Over the years, I have found that the best thing to do to come out with a good tasting turkey, is to do almost nothing to it at all! It’s as easy as 1-2-3.
1. Thaw your Turkey
Place your frozen bird in its original packaging on a tray in the refrigerator to thaw. A 6-12 pound bird will take about two days to thaw in the fridge. A 20-24 pound bird will take as much as 3 ½ days to thaw completely.

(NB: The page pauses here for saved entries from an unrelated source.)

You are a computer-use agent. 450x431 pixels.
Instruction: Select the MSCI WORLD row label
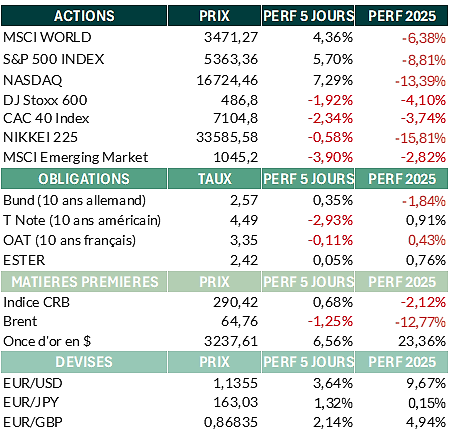point(47,37)
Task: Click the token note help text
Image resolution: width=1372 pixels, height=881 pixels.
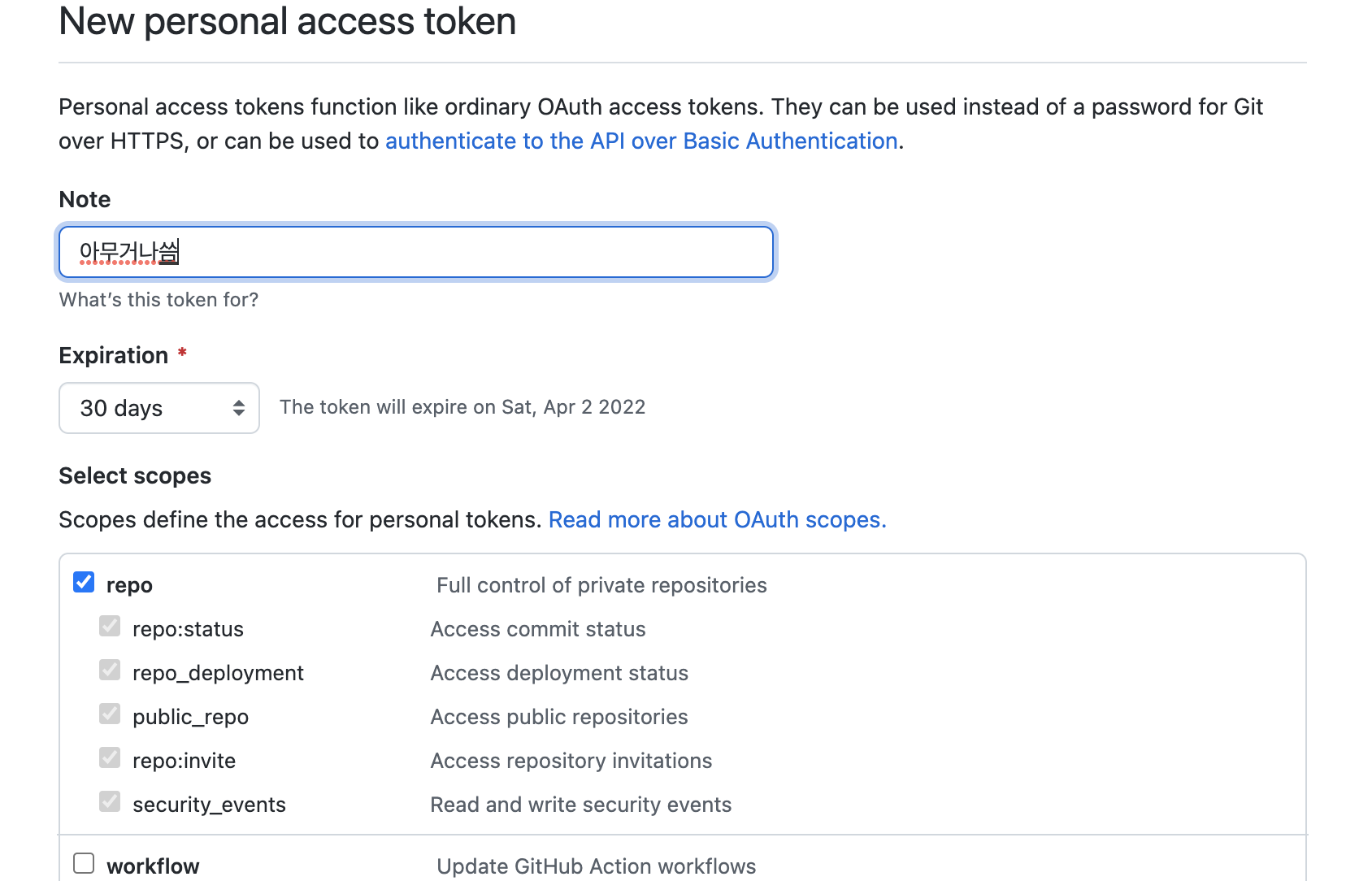Action: (158, 299)
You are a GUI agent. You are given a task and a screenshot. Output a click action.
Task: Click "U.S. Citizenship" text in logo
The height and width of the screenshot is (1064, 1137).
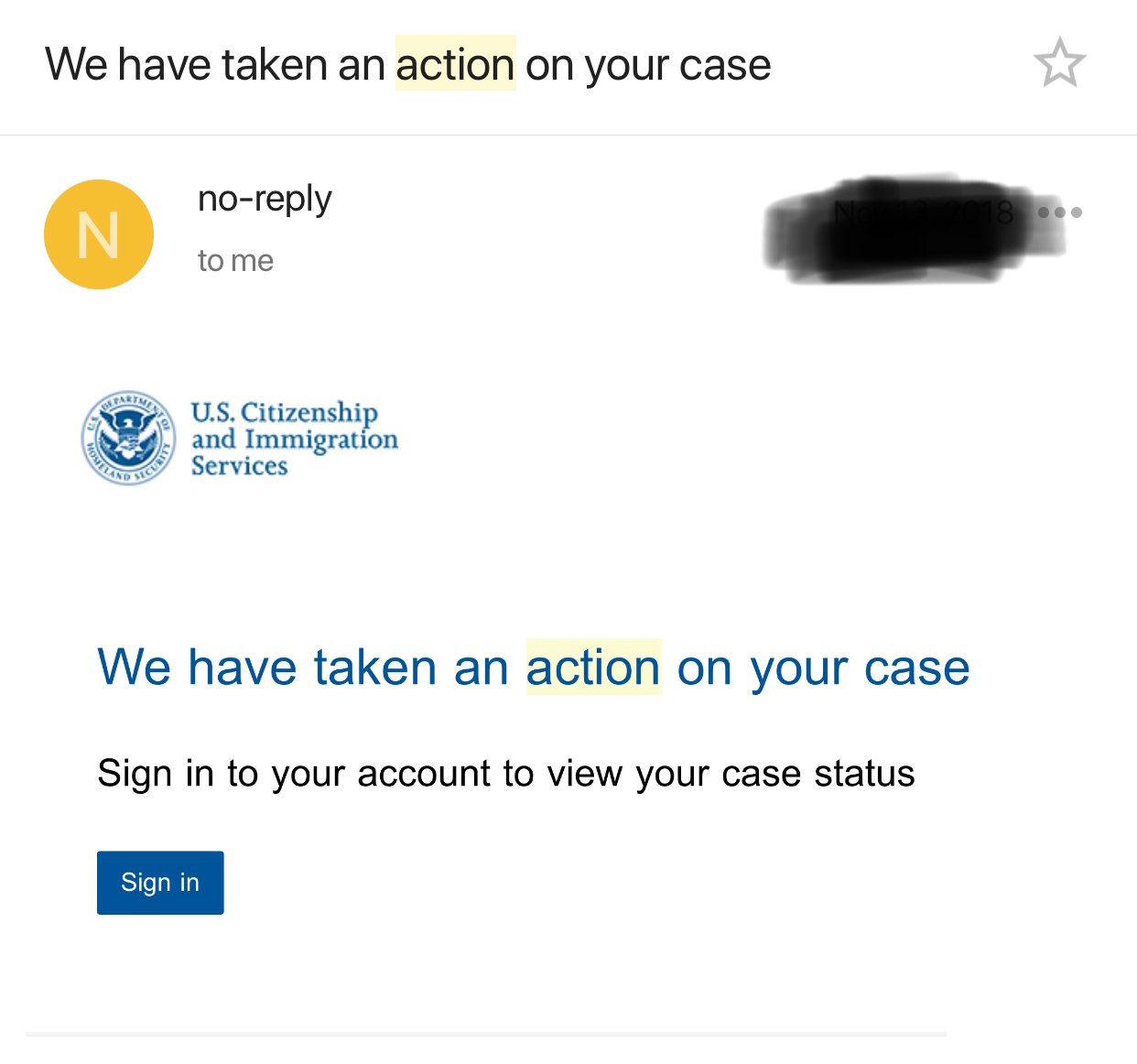click(284, 412)
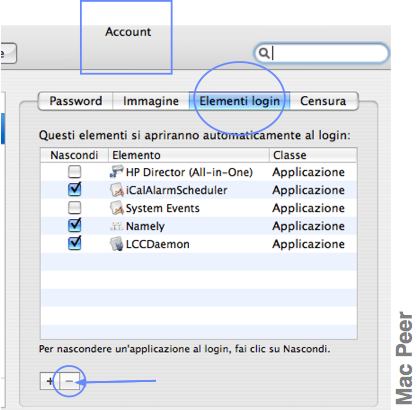417x410 pixels.
Task: Uncheck Nascondi for Namely
Action: (74, 225)
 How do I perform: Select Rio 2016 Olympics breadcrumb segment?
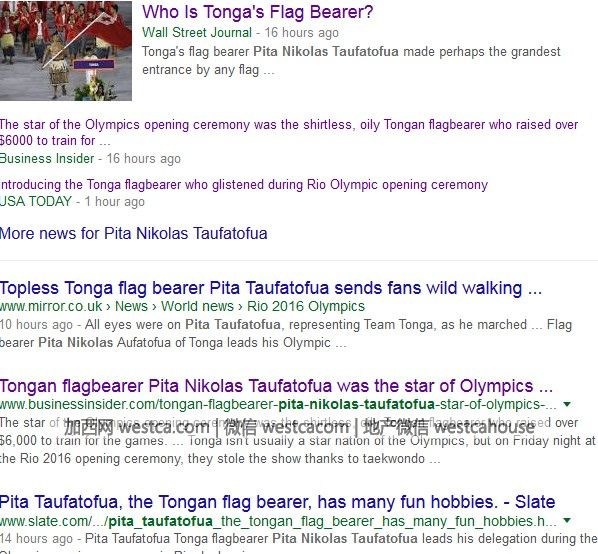tap(306, 306)
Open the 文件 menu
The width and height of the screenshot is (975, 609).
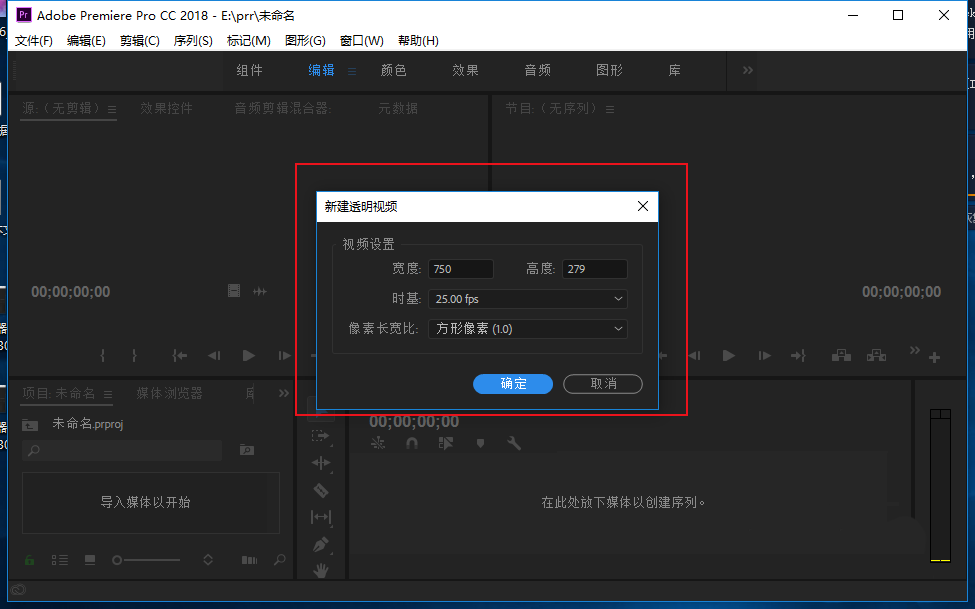pos(33,40)
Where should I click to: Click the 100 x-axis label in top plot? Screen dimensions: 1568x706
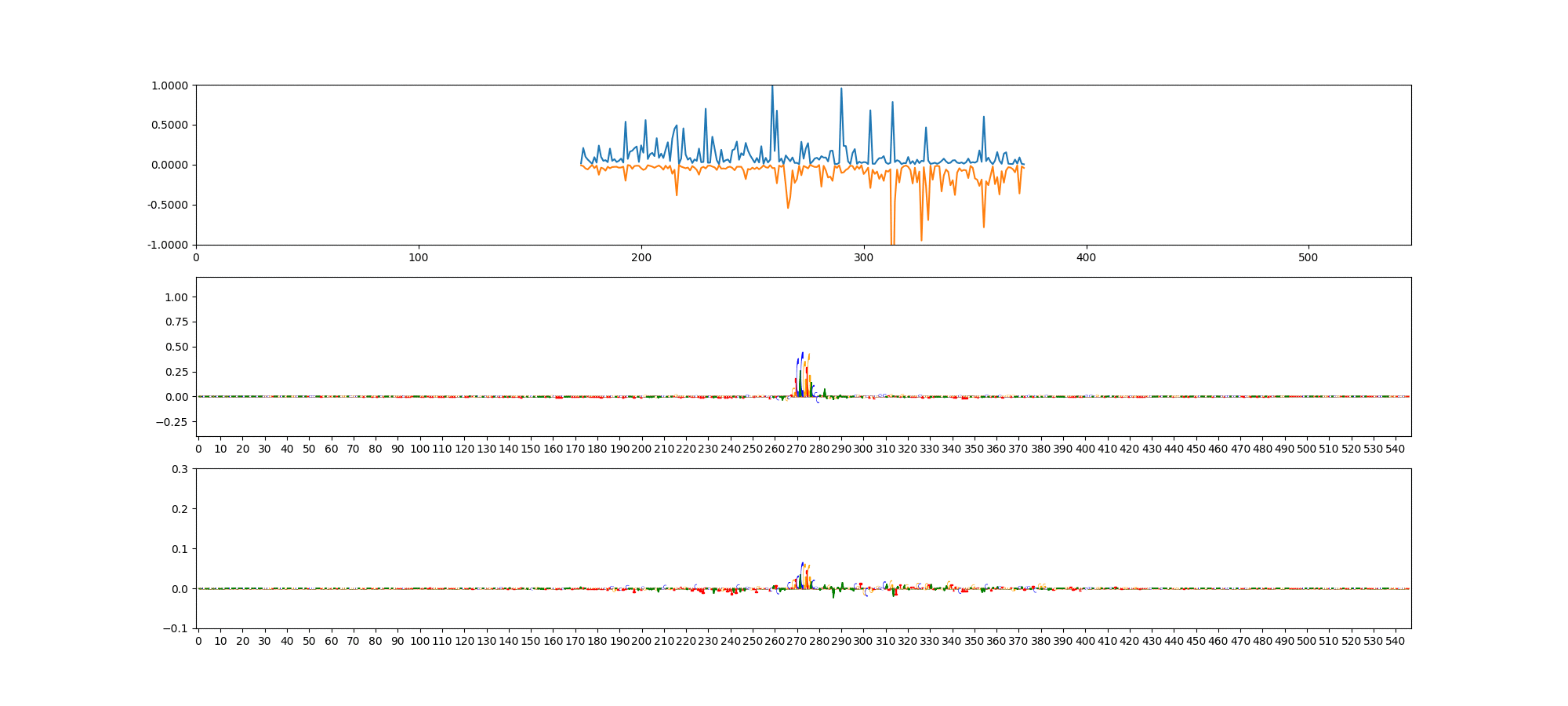coord(419,257)
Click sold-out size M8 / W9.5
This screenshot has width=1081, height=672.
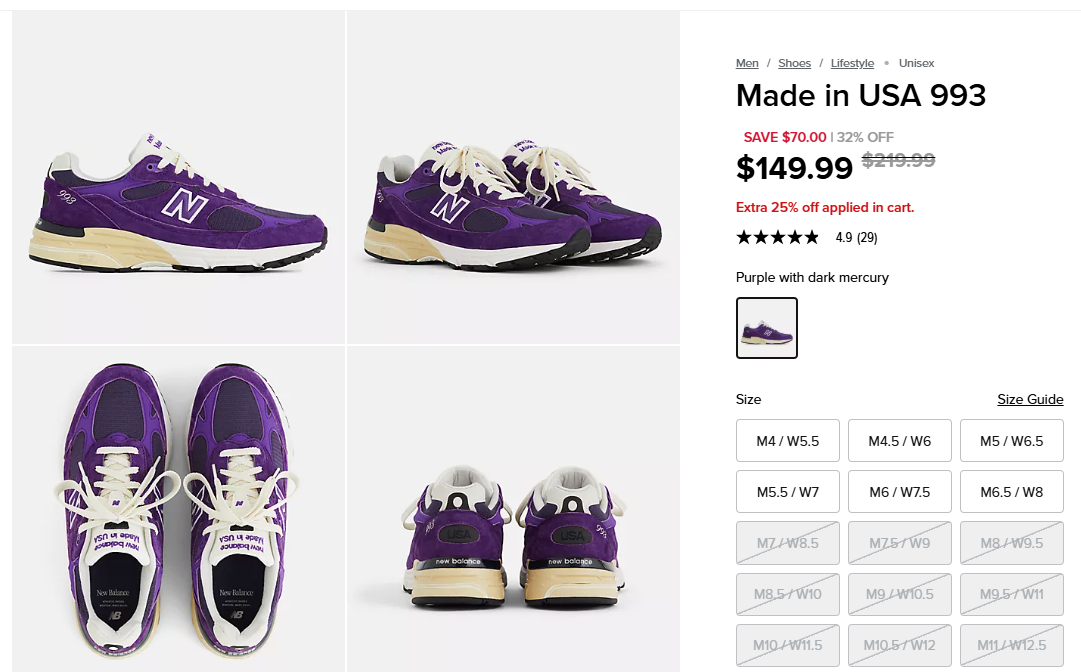tap(1012, 543)
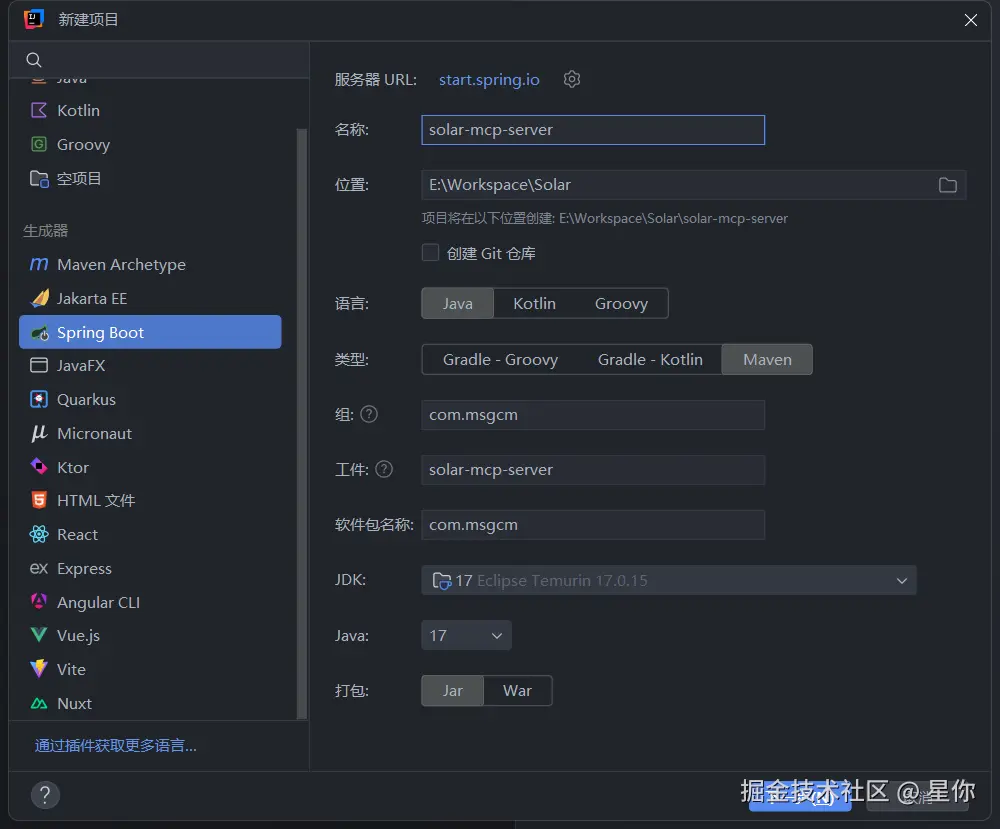
Task: Browse location with folder icon
Action: tap(948, 185)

A faster thawing method is called “The Cold Water Method.” For a quicker thaw, place your bird in a large pan or in the sink and cover completely with cold water. A small bird (6-12 pounds) will thaw in about 4-6 hours, a medium size bird (12-20 pounds) will take 6-8 hours, and a large bird (20 pounds and up) will take approximately 10 hours to thaw.
- Prepare your Turkey
Some people try to make this a very difficult process, but it is really the simplest part of all. Remove the metal or plastic clamp from the end of the turkey’s legs, by pushing in and up with your thumb on the end of first one leg then the other, then squeeze the clamp together with your thumb and forefinger and pull it toward you until it comes out. Remove the giblets (usually in a paper package) from inside the body cavity. Sometimes the giblets and/or the neck bone are stored inside a fold of skin at the turkey’s neck. Be sure to check both places. Set these aside for later use in broth or gravy.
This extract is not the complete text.